RECORDS SHOWN.
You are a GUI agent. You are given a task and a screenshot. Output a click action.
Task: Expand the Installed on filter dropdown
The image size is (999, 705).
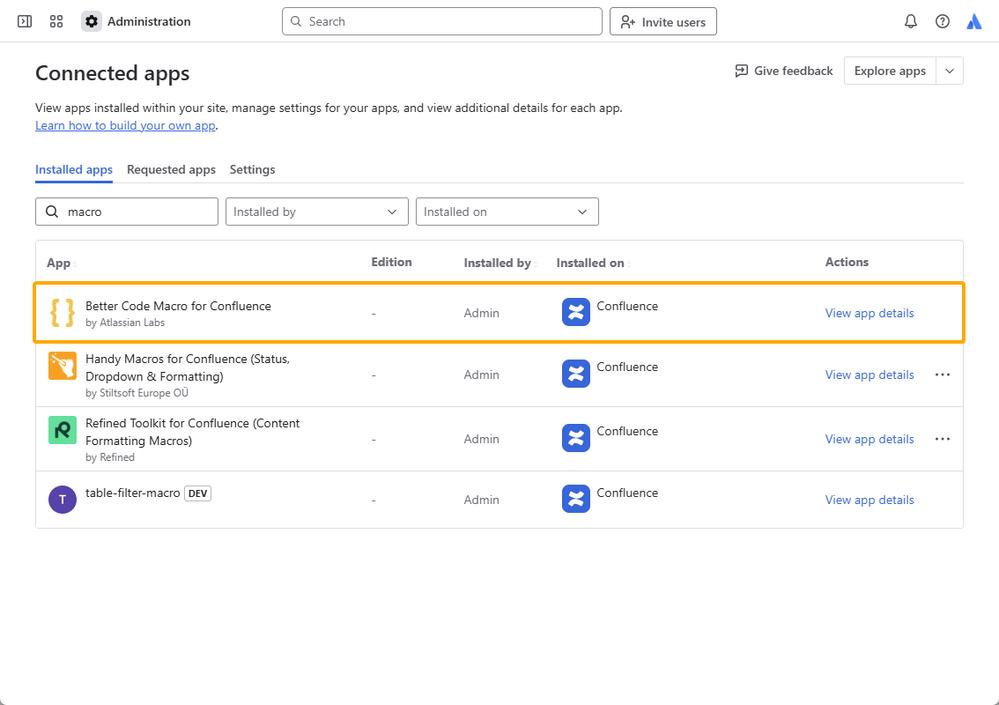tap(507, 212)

...

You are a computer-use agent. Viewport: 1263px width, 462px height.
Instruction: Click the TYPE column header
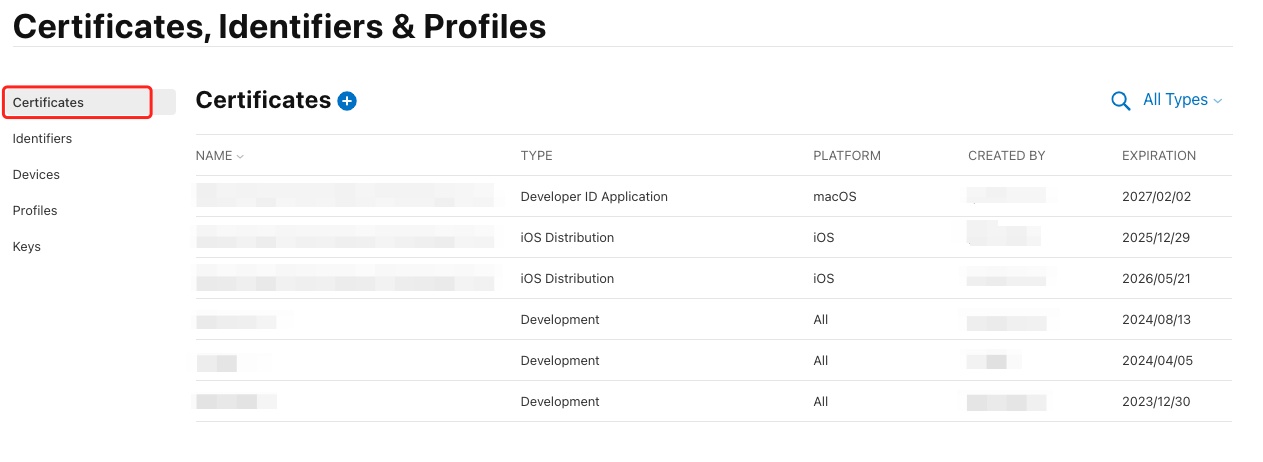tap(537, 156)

TASK DESCRIPTION. The reply is a bare number: how many lines above include "agent".

RESULT BELOW. 2